ApplesinmyPocket · 09/11/2014 09:16

Of course there's nothing wrong with it, people all over the world do it, and even if it were a 'bad habit' it's one that will naturally break - I co-slept with both DDs and I'm lucky to get them in the same COUNTY as me these days let alone the same bed Grin (both grown-up).

With DD1 we used to bring her into bed with us only if she were ill or wakeful or needed feeding, and although we didn't mind it felt like more of a 'disruption', as it were. With DD2 I decided to co-sleep from the start to minimise hassle and it worked well, babe and I just half woke for dozy feeds, I got so much more sleep that way. I can't remember when it ended but obviously it naturally did. I can remember really occasional nights of a 7 or 8 year old in bed with me, when ill or having nightmares.
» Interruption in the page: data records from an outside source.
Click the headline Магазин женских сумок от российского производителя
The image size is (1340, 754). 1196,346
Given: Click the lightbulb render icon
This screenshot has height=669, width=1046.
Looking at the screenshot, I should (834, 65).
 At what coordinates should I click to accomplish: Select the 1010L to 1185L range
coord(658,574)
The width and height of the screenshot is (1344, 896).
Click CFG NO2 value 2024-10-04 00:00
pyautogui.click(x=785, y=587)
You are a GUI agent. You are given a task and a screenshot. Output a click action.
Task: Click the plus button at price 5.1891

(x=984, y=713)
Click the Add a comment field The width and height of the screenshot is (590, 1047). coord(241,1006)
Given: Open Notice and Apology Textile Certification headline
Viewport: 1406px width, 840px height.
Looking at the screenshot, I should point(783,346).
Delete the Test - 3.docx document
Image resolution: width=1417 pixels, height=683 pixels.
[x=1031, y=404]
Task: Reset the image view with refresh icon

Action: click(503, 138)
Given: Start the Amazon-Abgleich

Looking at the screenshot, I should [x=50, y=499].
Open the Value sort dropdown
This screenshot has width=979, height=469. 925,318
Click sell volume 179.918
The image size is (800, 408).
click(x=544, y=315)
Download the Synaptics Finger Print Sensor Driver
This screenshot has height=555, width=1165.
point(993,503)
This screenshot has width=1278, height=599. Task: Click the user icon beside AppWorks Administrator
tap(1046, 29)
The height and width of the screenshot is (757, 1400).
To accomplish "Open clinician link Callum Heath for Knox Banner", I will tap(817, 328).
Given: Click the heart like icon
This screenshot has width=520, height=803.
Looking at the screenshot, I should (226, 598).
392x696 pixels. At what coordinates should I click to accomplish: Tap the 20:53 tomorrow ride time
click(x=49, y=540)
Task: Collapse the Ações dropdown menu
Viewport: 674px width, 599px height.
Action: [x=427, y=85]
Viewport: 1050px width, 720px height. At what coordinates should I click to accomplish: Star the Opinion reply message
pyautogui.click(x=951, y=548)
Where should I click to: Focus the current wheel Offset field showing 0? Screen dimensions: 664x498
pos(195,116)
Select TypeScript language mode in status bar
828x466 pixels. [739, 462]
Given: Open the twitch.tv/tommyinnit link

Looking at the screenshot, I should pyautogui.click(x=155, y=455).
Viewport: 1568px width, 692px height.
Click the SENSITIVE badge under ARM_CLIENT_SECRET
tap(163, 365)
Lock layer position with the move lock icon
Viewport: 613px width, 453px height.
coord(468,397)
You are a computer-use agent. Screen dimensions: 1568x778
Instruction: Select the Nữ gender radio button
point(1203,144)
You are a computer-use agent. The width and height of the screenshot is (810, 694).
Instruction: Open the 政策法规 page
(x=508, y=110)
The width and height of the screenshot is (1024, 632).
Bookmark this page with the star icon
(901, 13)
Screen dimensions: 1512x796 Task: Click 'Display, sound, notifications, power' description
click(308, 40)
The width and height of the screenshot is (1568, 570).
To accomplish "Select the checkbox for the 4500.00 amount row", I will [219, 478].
The night can seem a long, lonely, fearful place at times and company in bed is a great comfort.

ApplesinmyPocket · 09/11/2014 09:21

I also used to beg my poor mother to sleep with me sometimes, when I was quite old - 13 or so! - being an anxious child, especially at night with the fear of 'not getting to sleep'. She did grumble a bit but would arrive bearing a big pillow which she would firmly put down the middle of the bed. It made me feel so reassured and comforted. I always smile when I think of that, dear old Mum.

Plateofcrumbs · 09/11/2014 10:05

I slept cuddling DS on top of me for the first three months of his life as there was no getting him to sleep any other way. Was slightly terrified of smothering him though. He's now in a bednest bedside crib. Once he grows out of that I'm hoping we can get him into his cotbed, rather than back in with us. The principle of co-sleeping doesn't bother me, but the safety aspects with a small baby do.

maninawomansworld · 10/11/2014 10:59

If it works for you then don't worry about what other people say, carry on.

Personally I wouldn't like it. For DW and I , our room is our sacred space and the kids are not allowed in it - ever. If we are in there and they want us they have to knock on the door and we will come to it, they are not allowed to just waltz in. Since we moved the cots into their own rooms when they were babies I can't think of an instance where they have even set foot in our room, it is completely off limits. I think some personal space in your own home is very important.

Lasvegas · 10/11/2014 11:08

co- sleeping started here at age 6 - and continues at nearly age 12. Not sure I would have started it if I knew it would continue so long. At the time it was only way for me to get a decent sleep and be able to function well at work.

furcoatbigknickers · 10/11/2014 11:09

Its not if you are all happy. Infact it can be lovley. I just wish dd 5 and dd 10 yes10!!! Would sleep in their own beds like ds 2 does!

Lasvegas · 10/11/2014 11:52

For those worrying about the future, my DD has plenty of confidence and good friendships. She can sleep at sleep overs and grand parents on her own absolutely fine and also school hols.

Essexgirlupnorth · 10/11/2014 11:58

I think of you are both happy with the arrangement then it's fine.
I did meet a mum that was co-sleeping and had kicked her hubby out to the spare room which can't be good for their relationship.
We co-sleep sometimes when DD is ill or teething but find I don't sleep well so prefer her to be in her own bed.